#### Provided entries ####
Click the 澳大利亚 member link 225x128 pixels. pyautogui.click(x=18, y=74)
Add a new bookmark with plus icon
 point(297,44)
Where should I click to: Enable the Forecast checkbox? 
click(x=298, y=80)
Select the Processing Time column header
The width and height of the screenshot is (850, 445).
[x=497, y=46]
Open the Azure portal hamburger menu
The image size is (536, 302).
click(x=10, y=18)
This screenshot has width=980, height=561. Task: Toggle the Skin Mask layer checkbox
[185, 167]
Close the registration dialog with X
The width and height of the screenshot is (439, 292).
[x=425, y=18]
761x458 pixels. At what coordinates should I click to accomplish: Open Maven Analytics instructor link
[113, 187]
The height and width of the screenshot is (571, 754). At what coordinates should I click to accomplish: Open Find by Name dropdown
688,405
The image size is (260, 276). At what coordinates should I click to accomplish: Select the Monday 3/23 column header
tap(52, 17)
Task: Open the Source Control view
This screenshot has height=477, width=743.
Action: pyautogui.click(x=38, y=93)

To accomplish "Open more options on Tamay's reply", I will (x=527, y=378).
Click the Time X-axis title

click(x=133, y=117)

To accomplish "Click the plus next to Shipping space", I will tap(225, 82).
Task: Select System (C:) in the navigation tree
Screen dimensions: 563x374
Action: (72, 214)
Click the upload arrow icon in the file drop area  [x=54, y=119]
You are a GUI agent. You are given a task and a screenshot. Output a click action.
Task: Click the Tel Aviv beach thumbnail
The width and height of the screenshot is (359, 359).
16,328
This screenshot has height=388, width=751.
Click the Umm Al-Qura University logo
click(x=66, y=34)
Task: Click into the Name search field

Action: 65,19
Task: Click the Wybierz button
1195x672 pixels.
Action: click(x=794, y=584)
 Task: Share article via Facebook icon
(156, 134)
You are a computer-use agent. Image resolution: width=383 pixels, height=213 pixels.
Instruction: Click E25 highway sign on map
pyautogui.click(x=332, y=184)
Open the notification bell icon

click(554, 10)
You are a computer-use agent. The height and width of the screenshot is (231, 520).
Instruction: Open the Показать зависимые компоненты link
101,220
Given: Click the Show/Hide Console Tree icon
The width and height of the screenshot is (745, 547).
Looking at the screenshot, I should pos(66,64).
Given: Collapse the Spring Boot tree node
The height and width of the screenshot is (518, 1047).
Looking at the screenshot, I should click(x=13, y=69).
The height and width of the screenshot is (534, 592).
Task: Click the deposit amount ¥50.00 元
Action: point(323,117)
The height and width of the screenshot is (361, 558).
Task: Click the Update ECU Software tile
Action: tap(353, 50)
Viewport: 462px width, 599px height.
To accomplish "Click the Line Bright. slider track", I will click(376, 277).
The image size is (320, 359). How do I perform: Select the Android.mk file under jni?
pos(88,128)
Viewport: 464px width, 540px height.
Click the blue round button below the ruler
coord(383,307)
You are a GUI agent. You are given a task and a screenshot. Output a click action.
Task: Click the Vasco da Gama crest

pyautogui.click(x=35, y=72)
####
● **Problem details**
Retype the entries exactly, please. Leave no line out.

● **Expected answer**
Click the 澳大利亚 member link 225x128 pixels. pyautogui.click(x=18, y=74)
Add a new bookmark with plus icon
 point(297,44)
Where should I click to: Enable the Forecast checkbox? 
click(x=298, y=80)
Select the Processing Time column header
The width and height of the screenshot is (850, 445).
[x=497, y=46]
Open the Azure portal hamburger menu
The image size is (536, 302).
click(x=10, y=18)
This screenshot has width=980, height=561. Task: Toggle the Skin Mask layer checkbox
[185, 167]
Close the registration dialog with X
The width and height of the screenshot is (439, 292).
[x=425, y=18]
761x458 pixels. At what coordinates should I click to accomplish: Open Maven Analytics instructor link
[113, 187]
The height and width of the screenshot is (571, 754). At what coordinates should I click to accomplish: Open Find by Name dropdown
688,405
The image size is (260, 276). At what coordinates should I click to accomplish: Select the Monday 3/23 column header
tap(52, 17)
Task: Open the Source Control view
This screenshot has height=477, width=743.
Action: pyautogui.click(x=38, y=93)

To accomplish "Open more options on Tamay's reply", I will (x=527, y=378).
Click the Time X-axis title

click(x=133, y=117)

To accomplish "Click the plus next to Shipping space", I will tap(225, 82).
Task: Select System (C:) in the navigation tree
Screen dimensions: 563x374
Action: (72, 214)
Click the upload arrow icon in the file drop area  [x=54, y=119]
You are a GUI agent. You are given a task and a screenshot. Output a click action.
Task: Click the Tel Aviv beach thumbnail
The width and height of the screenshot is (359, 359).
16,328
This screenshot has height=388, width=751.
Click the Umm Al-Qura University logo
click(x=66, y=34)
Task: Click into the Name search field

Action: 65,19
Task: Click the Wybierz button
1195x672 pixels.
Action: click(x=794, y=584)
 Task: Share article via Facebook icon
(156, 134)
You are a computer-use agent. Image resolution: width=383 pixels, height=213 pixels.
Instruction: Click E25 highway sign on map
pyautogui.click(x=332, y=184)
Open the notification bell icon

click(554, 10)
You are a computer-use agent. The height and width of the screenshot is (231, 520).
Instruction: Open the Показать зависимые компоненты link
101,220
Given: Click the Show/Hide Console Tree icon
The width and height of the screenshot is (745, 547).
Looking at the screenshot, I should pos(66,64).
Given: Collapse the Spring Boot tree node
The height and width of the screenshot is (518, 1047).
Looking at the screenshot, I should click(x=13, y=69).
The height and width of the screenshot is (534, 592).
Task: Click the deposit amount ¥50.00 元
Action: point(323,117)
The height and width of the screenshot is (361, 558).
Task: Click the Update ECU Software tile
Action: tap(353, 50)
Viewport: 462px width, 599px height.
To accomplish "Click the Line Bright. slider track", I will click(376, 277).
The image size is (320, 359). How do I perform: Select the Android.mk file under jni?
pos(88,128)
Viewport: 464px width, 540px height.
Click the blue round button below the ruler
coord(383,307)
You are a GUI agent. You are given a task and a screenshot. Output a click action.
Task: Click the Vasco da Gama crest

pyautogui.click(x=35, y=72)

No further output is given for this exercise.